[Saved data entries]

--

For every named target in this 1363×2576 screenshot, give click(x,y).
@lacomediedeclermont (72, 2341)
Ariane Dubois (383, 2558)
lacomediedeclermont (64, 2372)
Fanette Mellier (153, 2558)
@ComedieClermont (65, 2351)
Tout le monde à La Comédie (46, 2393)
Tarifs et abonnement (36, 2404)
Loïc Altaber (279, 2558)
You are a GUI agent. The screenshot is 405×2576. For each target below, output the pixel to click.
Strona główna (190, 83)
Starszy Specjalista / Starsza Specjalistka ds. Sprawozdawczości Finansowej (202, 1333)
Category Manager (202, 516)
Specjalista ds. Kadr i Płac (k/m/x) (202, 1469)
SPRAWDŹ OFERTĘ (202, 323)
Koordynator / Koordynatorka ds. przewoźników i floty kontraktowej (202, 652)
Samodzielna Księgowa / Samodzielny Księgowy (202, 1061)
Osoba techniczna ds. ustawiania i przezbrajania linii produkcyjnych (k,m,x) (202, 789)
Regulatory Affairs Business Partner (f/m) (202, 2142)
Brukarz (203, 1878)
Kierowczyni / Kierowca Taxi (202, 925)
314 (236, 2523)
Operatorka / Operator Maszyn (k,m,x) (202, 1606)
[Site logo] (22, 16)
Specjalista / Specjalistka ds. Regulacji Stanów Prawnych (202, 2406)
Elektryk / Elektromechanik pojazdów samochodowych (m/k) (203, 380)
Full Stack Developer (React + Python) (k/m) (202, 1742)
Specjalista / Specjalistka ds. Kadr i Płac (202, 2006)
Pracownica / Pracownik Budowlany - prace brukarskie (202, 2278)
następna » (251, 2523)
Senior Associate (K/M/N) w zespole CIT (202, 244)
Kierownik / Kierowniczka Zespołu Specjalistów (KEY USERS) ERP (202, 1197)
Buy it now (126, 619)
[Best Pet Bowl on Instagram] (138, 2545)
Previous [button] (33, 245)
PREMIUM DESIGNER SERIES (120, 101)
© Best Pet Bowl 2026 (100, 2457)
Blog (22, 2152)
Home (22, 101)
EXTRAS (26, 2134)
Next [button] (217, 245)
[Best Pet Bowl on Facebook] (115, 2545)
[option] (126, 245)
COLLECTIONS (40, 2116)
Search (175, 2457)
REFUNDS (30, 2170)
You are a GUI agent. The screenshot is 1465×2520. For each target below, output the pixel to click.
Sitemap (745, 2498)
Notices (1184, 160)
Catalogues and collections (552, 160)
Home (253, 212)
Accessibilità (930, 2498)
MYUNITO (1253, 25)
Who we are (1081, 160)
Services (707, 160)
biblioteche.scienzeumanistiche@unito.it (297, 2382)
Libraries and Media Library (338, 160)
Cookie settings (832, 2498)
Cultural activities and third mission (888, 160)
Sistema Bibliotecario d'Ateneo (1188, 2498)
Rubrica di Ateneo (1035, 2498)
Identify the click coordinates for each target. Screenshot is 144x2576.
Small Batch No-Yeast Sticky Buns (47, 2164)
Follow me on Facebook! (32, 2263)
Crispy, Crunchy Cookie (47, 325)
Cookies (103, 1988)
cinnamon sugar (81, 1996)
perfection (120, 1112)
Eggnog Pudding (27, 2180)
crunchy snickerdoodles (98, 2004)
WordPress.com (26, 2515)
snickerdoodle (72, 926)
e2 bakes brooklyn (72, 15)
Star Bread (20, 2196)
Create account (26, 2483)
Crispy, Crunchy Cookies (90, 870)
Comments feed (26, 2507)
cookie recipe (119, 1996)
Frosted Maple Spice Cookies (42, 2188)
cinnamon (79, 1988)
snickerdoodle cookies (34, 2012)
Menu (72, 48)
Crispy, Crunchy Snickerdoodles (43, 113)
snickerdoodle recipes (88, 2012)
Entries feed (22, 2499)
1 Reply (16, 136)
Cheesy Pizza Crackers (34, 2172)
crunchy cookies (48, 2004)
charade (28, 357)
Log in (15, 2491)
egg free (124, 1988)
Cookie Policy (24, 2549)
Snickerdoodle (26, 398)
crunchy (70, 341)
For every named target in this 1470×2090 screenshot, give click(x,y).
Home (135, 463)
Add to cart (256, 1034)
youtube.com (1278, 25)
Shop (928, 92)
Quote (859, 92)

--

*Your assignment*
The data above is to be given again, with every line exact.

*Response for this exercise*
For every named target in this 1363×2576 screenshot, give click(x,y).
@lacomediedeclermont (72, 2341)
Ariane Dubois (383, 2558)
lacomediedeclermont (64, 2372)
Fanette Mellier (153, 2558)
@ComedieClermont (65, 2351)
Tout le monde à La Comédie (46, 2393)
Tarifs et abonnement (36, 2404)
Loïc Altaber (279, 2558)
You are a GUI agent. The screenshot is 405×2576. For each target below, output the pixel to click.
Strona główna (190, 83)
Starszy Specjalista / Starsza Specjalistka ds. Sprawozdawczości Finansowej (202, 1333)
Category Manager (202, 516)
Specjalista ds. Kadr i Płac (k/m/x) (202, 1469)
SPRAWDŹ OFERTĘ (202, 323)
Koordynator / Koordynatorka ds. przewoźników i floty kontraktowej (202, 652)
Samodzielna Księgowa / Samodzielny Księgowy (202, 1061)
Osoba techniczna ds. ustawiania i przezbrajania linii produkcyjnych (k,m,x) (202, 789)
Regulatory Affairs Business Partner (f/m) (202, 2142)
Brukarz (203, 1878)
Kierowczyni / Kierowca Taxi (202, 925)
314 (236, 2523)
Operatorka / Operator Maszyn (k,m,x) (202, 1606)
[Site logo] (22, 16)
Specjalista / Specjalistka ds. Regulacji Stanów Prawnych (202, 2406)
Elektryk / Elektromechanik pojazdów samochodowych (m/k) (203, 380)
Full Stack Developer (React + Python) (k/m) (202, 1742)
Specjalista / Specjalistka ds. Kadr i Płac (202, 2006)
Pracownica / Pracownik Budowlany - prace brukarskie (202, 2278)
następna » (251, 2523)
Senior Associate (K/M/N) w zespole CIT (202, 244)
Kierownik / Kierowniczka Zespołu Specjalistów (KEY USERS) ERP (202, 1197)
Buy it now (126, 619)
[Best Pet Bowl on Instagram] (138, 2545)
Previous [button] (33, 245)
PREMIUM DESIGNER SERIES (120, 101)
© Best Pet Bowl 2026 (100, 2457)
Blog (22, 2152)
Home (22, 101)
EXTRAS (26, 2134)
Next [button] (217, 245)
[Best Pet Bowl on Facebook] (115, 2545)
[option] (126, 245)
COLLECTIONS (40, 2116)
Search (175, 2457)
REFUNDS (30, 2170)
You are a GUI agent. The screenshot is 1465×2520. For each target below, output the pixel to click.
Sitemap (745, 2498)
Notices (1184, 160)
Catalogues and collections (552, 160)
Home (253, 212)
Accessibilità (930, 2498)
MYUNITO (1253, 25)
Who we are (1081, 160)
Services (707, 160)
biblioteche.scienzeumanistiche@unito.it (297, 2382)
Libraries and Media Library (338, 160)
Cookie settings (832, 2498)
Cultural activities and third mission (888, 160)
Sistema Bibliotecario d'Ateneo (1188, 2498)
Rubrica di Ateneo (1035, 2498)
Identify the click coordinates for each target. Screenshot is 144x2576.
Small Batch No-Yeast Sticky Buns (47, 2164)
Follow me on Facebook! (32, 2263)
Crispy, Crunchy Cookie (47, 325)
Cookies (103, 1988)
cinnamon sugar (81, 1996)
perfection (120, 1112)
Eggnog Pudding (27, 2180)
crunchy snickerdoodles (98, 2004)
WordPress.com (26, 2515)
snickerdoodle (72, 926)
e2 bakes brooklyn (72, 15)
Star Bread (20, 2196)
Create account (26, 2483)
Crispy, Crunchy Cookies (90, 870)
Comments feed (26, 2507)
cookie recipe (119, 1996)
Frosted Maple Spice Cookies (42, 2188)
cinnamon (79, 1988)
snickerdoodle cookies (34, 2012)
Menu (72, 48)
Crispy, Crunchy Snickerdoodles (43, 113)
snickerdoodle recipes (88, 2012)
Entries feed (22, 2499)
1 Reply (16, 136)
Cheesy Pizza Crackers (34, 2172)
crunchy cookies (48, 2004)
charade (28, 357)
Log in (15, 2491)
egg free (124, 1988)
Cookie Policy (24, 2549)
Snickerdoodle (26, 398)
crunchy (70, 341)
For every named target in this 1470×2090 screenshot, give click(x,y).
Home (135, 463)
Add to cart (256, 1034)
youtube.com (1278, 25)
Shop (928, 92)
Quote (859, 92)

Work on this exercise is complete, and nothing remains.